§ WHAT IS ASKED:
Could you rewrite the material below as a Markdown table with the columns "Row" and "Line", numbering each line and omitting blank lines?

%%

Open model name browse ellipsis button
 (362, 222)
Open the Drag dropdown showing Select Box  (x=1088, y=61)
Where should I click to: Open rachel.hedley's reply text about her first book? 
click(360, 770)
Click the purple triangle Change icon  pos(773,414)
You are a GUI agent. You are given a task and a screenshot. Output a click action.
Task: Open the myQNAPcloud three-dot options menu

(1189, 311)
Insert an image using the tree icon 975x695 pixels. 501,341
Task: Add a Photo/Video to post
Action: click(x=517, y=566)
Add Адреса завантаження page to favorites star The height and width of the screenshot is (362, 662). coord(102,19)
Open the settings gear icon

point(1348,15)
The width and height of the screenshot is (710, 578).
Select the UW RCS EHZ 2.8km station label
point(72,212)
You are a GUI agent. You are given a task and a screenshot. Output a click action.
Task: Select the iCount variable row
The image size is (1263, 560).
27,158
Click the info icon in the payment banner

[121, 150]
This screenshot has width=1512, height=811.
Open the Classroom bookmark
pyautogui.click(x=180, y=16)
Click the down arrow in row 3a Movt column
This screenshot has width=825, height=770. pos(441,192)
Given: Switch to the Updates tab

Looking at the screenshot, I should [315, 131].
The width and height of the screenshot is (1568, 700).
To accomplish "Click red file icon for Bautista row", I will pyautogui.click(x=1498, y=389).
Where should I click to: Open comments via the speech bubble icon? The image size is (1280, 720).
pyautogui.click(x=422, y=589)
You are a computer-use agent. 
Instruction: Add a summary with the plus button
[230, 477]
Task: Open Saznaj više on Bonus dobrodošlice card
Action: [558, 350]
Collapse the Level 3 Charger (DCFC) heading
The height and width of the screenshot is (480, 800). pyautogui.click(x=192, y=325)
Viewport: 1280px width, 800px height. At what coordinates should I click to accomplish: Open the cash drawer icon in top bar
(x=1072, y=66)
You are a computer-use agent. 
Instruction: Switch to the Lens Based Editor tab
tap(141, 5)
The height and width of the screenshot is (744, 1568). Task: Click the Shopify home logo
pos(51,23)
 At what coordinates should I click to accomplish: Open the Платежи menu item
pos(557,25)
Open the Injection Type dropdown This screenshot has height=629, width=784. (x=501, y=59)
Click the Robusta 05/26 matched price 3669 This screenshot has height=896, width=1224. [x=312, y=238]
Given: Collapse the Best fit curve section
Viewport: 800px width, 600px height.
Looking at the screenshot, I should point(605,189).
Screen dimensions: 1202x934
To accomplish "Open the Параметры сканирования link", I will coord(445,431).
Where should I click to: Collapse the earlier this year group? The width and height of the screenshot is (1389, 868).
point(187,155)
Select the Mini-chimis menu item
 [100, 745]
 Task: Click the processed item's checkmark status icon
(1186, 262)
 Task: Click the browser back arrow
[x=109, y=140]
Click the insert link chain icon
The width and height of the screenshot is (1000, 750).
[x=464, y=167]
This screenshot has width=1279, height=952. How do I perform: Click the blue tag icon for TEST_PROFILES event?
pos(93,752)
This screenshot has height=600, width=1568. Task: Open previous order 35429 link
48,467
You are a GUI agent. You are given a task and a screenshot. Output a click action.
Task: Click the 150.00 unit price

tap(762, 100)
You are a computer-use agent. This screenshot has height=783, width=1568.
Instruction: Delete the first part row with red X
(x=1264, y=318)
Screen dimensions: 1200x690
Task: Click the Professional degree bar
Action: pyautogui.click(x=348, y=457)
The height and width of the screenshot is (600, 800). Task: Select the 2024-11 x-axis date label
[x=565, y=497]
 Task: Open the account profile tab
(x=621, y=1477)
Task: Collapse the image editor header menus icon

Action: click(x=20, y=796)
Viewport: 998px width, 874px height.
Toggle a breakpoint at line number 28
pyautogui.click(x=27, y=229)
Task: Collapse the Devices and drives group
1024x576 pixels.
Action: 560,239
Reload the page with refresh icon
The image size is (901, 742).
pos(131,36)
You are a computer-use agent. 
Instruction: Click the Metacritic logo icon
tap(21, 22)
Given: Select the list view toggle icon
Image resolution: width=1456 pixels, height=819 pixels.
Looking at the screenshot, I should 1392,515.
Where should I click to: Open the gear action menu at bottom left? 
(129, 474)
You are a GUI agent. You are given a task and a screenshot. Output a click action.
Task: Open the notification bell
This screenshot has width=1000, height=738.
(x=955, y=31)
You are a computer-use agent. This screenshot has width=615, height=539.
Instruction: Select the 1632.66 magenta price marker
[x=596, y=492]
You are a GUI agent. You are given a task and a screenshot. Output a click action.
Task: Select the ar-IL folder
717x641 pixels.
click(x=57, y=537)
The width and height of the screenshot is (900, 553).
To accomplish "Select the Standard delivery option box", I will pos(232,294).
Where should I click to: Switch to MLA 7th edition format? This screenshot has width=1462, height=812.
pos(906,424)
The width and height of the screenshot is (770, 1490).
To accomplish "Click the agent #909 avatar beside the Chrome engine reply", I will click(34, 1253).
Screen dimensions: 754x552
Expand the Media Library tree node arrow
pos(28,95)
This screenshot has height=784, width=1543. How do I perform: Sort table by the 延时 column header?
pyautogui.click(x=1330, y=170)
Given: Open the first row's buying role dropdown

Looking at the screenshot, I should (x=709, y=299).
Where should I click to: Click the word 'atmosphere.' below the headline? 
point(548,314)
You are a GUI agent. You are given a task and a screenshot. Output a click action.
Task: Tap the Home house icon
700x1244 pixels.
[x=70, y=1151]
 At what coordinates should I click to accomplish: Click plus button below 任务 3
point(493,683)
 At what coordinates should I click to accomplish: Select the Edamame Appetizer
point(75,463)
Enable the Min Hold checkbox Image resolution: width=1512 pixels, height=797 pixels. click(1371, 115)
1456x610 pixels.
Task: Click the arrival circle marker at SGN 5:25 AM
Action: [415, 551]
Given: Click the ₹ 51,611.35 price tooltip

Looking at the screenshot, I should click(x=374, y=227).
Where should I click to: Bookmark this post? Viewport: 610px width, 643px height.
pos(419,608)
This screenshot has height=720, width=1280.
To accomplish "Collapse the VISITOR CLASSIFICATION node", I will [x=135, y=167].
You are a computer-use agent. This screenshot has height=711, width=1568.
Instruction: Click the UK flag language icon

%%

§ EXERCISE ANSWER:
| Row | Line |
|---|---|
| 1 | Open model name browse ellipsis button |
| 2 |  (362, 222) |
| 3 | Open the Drag dropdown showing Select Box  (x=1088, y=61) |
| 4 | Where should I click to: Open rachel.hedley's reply text about her first book?  |
| 5 | click(360, 770) |
| 6 | Click the purple triangle Change icon  pos(773,414) |
| 7 | You are a GUI agent. You are given a task and a screenshot. Output a click action. |
| 8 | Task: Open the myQNAPcloud three-dot options menu |
| 9 | (1189, 311) |
| 10 | Insert an image using the tree icon 975x695 pixels. 501,341 |
| 11 | Task: Add a Photo/Video to post |
| 12 | Action: click(x=517, y=566) |
| 13 | Add Адреса завантаження page to favorites star The height and width of the screenshot is (362, 662). coord(102,19) |
| 14 | Open the settings gear icon |
| 15 | point(1348,15) |
| 16 | The width and height of the screenshot is (710, 578). |
| 17 | Select the UW RCS EHZ 2.8km station label |
| 18 | point(72,212) |
| 19 | You are a GUI agent. You are given a task and a screenshot. Output a click action. |
| 20 | Task: Select the iCount variable row |
| 21 | The image size is (1263, 560). |
| 22 | 27,158 |
| 23 | Click the info icon in the payment banner |
| 24 | [121, 150] |
| 25 | This screenshot has width=1512, height=811. |
| 26 | Open the Classroom bookmark |
| 27 | pyautogui.click(x=180, y=16) |
| 28 | Click the down arrow in row 3a Movt column |
| 29 | This screenshot has width=825, height=770. pos(441,192) |
| 30 | Given: Switch to the Updates tab |
| 31 | Looking at the screenshot, I should [315, 131]. |
| 32 | The width and height of the screenshot is (1568, 700). |
| 33 | To accomplish "Click red file icon for Bautista row", I will pyautogui.click(x=1498, y=389). |
| 34 | Where should I click to: Open comments via the speech bubble icon? The image size is (1280, 720). |
| 35 | pyautogui.click(x=422, y=589) |
| 36 | You are a computer-use agent.  |
| 37 | Instruction: Add a summary with the plus button |
| 38 | [230, 477] |
| 39 | Task: Open Saznaj više on Bonus dobrodošlice card |
| 40 | Action: [558, 350] |
| 41 | Collapse the Level 3 Charger (DCFC) heading |
| 42 | The height and width of the screenshot is (480, 800). pyautogui.click(x=192, y=325) |
| 43 | Viewport: 1280px width, 800px height. At what coordinates should I click to accomplish: Open the cash drawer icon in top bar |
| 44 | (x=1072, y=66) |
| 45 | You are a computer-use agent.  |
| 46 | Instruction: Switch to the Lens Based Editor tab |
| 47 | tap(141, 5) |
| 48 | The height and width of the screenshot is (744, 1568). Task: Click the Shopify home logo |
| 49 | pos(51,23) |
| 50 |  At what coordinates should I click to accomplish: Open the Платежи menu item |
| 51 | pos(557,25) |
| 52 | Open the Injection Type dropdown This screenshot has height=629, width=784. (x=501, y=59) |
| 53 | Click the Robusta 05/26 matched price 3669 This screenshot has height=896, width=1224. [x=312, y=238] |
| 54 | Given: Collapse the Best fit curve section |
| 55 | Viewport: 800px width, 600px height. |
| 56 | Looking at the screenshot, I should point(605,189). |
| 57 | Screen dimensions: 1202x934 |
| 58 | To accomplish "Open the Параметры сканирования link", I will coord(445,431). |
| 59 | Where should I click to: Collapse the earlier this year group? The width and height of the screenshot is (1389, 868). |
| 60 | point(187,155) |
| 61 | Select the Mini-chimis menu item |
| 62 |  [100, 745] |
| 63 |  Task: Click the processed item's checkmark status icon |
| 64 | (1186, 262) |
| 65 |  Task: Click the browser back arrow |
| 66 | [x=109, y=140] |
| 67 | Click the insert link chain icon |
| 68 | The width and height of the screenshot is (1000, 750). |
| 69 | [x=464, y=167] |
| 70 | This screenshot has width=1279, height=952. How do I perform: Click the blue tag icon for TEST_PROFILES event? |
| 71 | pos(93,752) |
| 72 | This screenshot has height=600, width=1568. Task: Open previous order 35429 link |
| 73 | 48,467 |
| 74 | You are a GUI agent. You are given a task and a screenshot. Output a click action. |
| 75 | Task: Click the 150.00 unit price |
| 76 | tap(762, 100) |
| 77 | You are a computer-use agent. This screenshot has height=783, width=1568. |
| 78 | Instruction: Delete the first part row with red X |
| 79 | (x=1264, y=318) |
| 80 | Screen dimensions: 1200x690 |
| 81 | Task: Click the Professional degree bar |
| 82 | Action: pyautogui.click(x=348, y=457) |
| 83 | The height and width of the screenshot is (600, 800). Task: Select the 2024-11 x-axis date label |
| 84 | [x=565, y=497] |
| 85 |  Task: Open the account profile tab |
| 86 | (x=621, y=1477) |
| 87 | Task: Collapse the image editor header menus icon |
| 88 | Action: click(x=20, y=796) |
| 89 | Viewport: 998px width, 874px height. |
| 90 | Toggle a breakpoint at line number 28 |
| 91 | pyautogui.click(x=27, y=229) |
| 92 | Task: Collapse the Devices and drives group |
| 93 | 1024x576 pixels. |
| 94 | Action: 560,239 |
| 95 | Reload the page with refresh icon |
| 96 | The image size is (901, 742). |
| 97 | pos(131,36) |
| 98 | You are a computer-use agent.  |
| 99 | Instruction: Click the Metacritic logo icon |
| 100 | tap(21, 22) |
| 101 | Given: Select the list view toggle icon |
| 102 | Image resolution: width=1456 pixels, height=819 pixels. |
| 103 | Looking at the screenshot, I should 1392,515. |
| 104 | Where should I click to: Open the gear action menu at bottom left?  |
| 105 | (129, 474) |
| 106 | You are a GUI agent. You are given a task and a screenshot. Output a click action. |
| 107 | Task: Open the notification bell |
| 108 | This screenshot has width=1000, height=738. |
| 109 | (x=955, y=31) |
| 110 | You are a computer-use agent. This screenshot has width=615, height=539. |
| 111 | Instruction: Select the 1632.66 magenta price marker |
| 112 | [x=596, y=492] |
| 113 | You are a GUI agent. You are given a task and a screenshot. Output a click action. |
| 114 | Task: Select the ar-IL folder |
| 115 | 717x641 pixels. |
| 116 | click(x=57, y=537) |
| 117 | The width and height of the screenshot is (900, 553). |
| 118 | To accomplish "Select the Standard delivery option box", I will pos(232,294). |
| 119 | Where should I click to: Switch to MLA 7th edition format? This screenshot has width=1462, height=812. |
| 120 | pos(906,424) |
| 121 | The width and height of the screenshot is (770, 1490). |
| 122 | To accomplish "Click the agent #909 avatar beside the Chrome engine reply", I will click(34, 1253). |
| 123 | Screen dimensions: 754x552 |
| 124 | Expand the Media Library tree node arrow |
| 125 | pos(28,95) |
| 126 | This screenshot has height=784, width=1543. How do I perform: Sort table by the 延时 column header? |
| 127 | pyautogui.click(x=1330, y=170) |
| 128 | Given: Open the first row's buying role dropdown |
| 129 | Looking at the screenshot, I should (x=709, y=299). |
| 130 | Where should I click to: Click the word 'atmosphere.' below the headline?  |
| 131 | point(548,314) |
| 132 | You are a GUI agent. You are given a task and a screenshot. Output a click action. |
| 133 | Task: Tap the Home house icon |
| 134 | 700x1244 pixels. |
| 135 | [x=70, y=1151] |
| 136 |  At what coordinates should I click to accomplish: Click plus button below 任务 3 |
| 137 | point(493,683) |
| 138 |  At what coordinates should I click to accomplish: Select the Edamame Appetizer |
| 139 | point(75,463) |
| 140 | Enable the Min Hold checkbox Image resolution: width=1512 pixels, height=797 pixels. click(1371, 115) |
| 141 | 1456x610 pixels. |
| 142 | Task: Click the arrival circle marker at SGN 5:25 AM |
| 143 | Action: [415, 551] |
| 144 | Given: Click the ₹ 51,611.35 price tooltip |
| 145 | Looking at the screenshot, I should click(x=374, y=227). |
| 146 | Where should I click to: Bookmark this post? Viewport: 610px width, 643px height. |
| 147 | pos(419,608) |
| 148 | This screenshot has height=720, width=1280. |
| 149 | To accomplish "Collapse the VISITOR CLASSIFICATION node", I will [x=135, y=167]. |
| 150 | You are a computer-use agent. This screenshot has height=711, width=1568. |
| 151 | Instruction: Click the UK flag language icon |